Websh: User Manual and Developer Documentation

Kevin Waldron

http://www.zazzybob.com

April 12, 2004

Version 0.0.8












Abstract:

This document serves as a reference manual for websh , the interactive web-based shell interface, hosted at http://www.zazzybob.com/websh.html. The version number of this document, indicated above, should always match the current version of websh hosted on the aforementioned site.

The manual will contain information relevant to both users of the websh , and developers alike, who might find some of the code commentry and architecture notes of interest.

The source code to websh will always be available, in the tradition of open-source software, and comments are always welcome.


Contents

Introduction

I am designing websh as an interactive web-based shell-like interface, which (it is hoped) will retain a lot of Bourne-shell type syntax. I am implementing the interface using the Java programming language, and the shell itself is presented as a Java applet.

The first implementation of websh will implement only a two-level deep filesystem, allowing me to develop other functionality of the shell.

At present, the two-tier filesystem works as hoped, and you can cd between subdirectories of the root (/) filesystem, and the root filesystem itself successfully. You can also get ls and ls -l listings of the contents of these directories.

Files and directories are coded as instances of VirtualFile and VirtualDirectory, which implement *almost* all of the attributes of a standard Unix directory entry.

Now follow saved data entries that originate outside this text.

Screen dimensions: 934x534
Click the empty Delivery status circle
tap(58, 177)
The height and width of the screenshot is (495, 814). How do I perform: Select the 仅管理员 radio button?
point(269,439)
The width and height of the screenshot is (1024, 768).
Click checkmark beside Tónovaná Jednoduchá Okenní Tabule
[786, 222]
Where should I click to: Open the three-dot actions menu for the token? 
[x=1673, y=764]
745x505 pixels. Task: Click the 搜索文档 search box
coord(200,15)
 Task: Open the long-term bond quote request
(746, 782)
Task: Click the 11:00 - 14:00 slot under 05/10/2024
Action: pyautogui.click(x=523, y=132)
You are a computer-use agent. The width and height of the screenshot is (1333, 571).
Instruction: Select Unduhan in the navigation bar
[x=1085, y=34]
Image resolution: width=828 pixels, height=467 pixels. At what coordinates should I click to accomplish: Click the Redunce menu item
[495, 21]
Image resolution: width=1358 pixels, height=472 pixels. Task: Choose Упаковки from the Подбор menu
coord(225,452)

I will elaborate more on all of these points, and others, throughout this manual, and as I develop and extend the existing websh implementation.

I will also discuss the various commands and their syntax, as each command is coded into the shell. You should ensure that your downloaded documentation matches the current version of websh . The version number of this documentation is printed on the cover page. websh displays its version number when the shell is first launched.

If you want to contribute to the project, or would like to comment, criticise, help, moan or otherwise contact me, please do not hesitate to do so by dropping me an e-mail at kevin@zazzybob.com.

The source code to the project will always be available and freely distributable under the terms of the GNU General Public Licence. A copy of this licence can be found on the GNU website at http://www.gnu.org.

By downloading and viewing this document, it shows me that you are interested in the work that I am doing, which is very important to me. It makes all the coffee drinking and swearing at the computer worthwhile!

Current Implementation Overview

The Shell

The shell GUI has been implemented, as previously stated, as a Java applet. It contains only one AWT component, which is a subclassed TextArea component. I have designed this subclass, WebshTextArea, to disable most mouse input, which would otherwise allow users to reposition the cursor and upset my parsing algorithms! If a mouse is clicked anywhere on the GUI, the cursor is automatically repositoned after the last prompt, which is where you want it to be!

If, however (and through fairly thorough testing I've not found a case where this should happen), you find your cursor somewhere in the middle of the text, just press RETURN to print another prompt and reposition the cursor where you'd want it. Just like a normal shell.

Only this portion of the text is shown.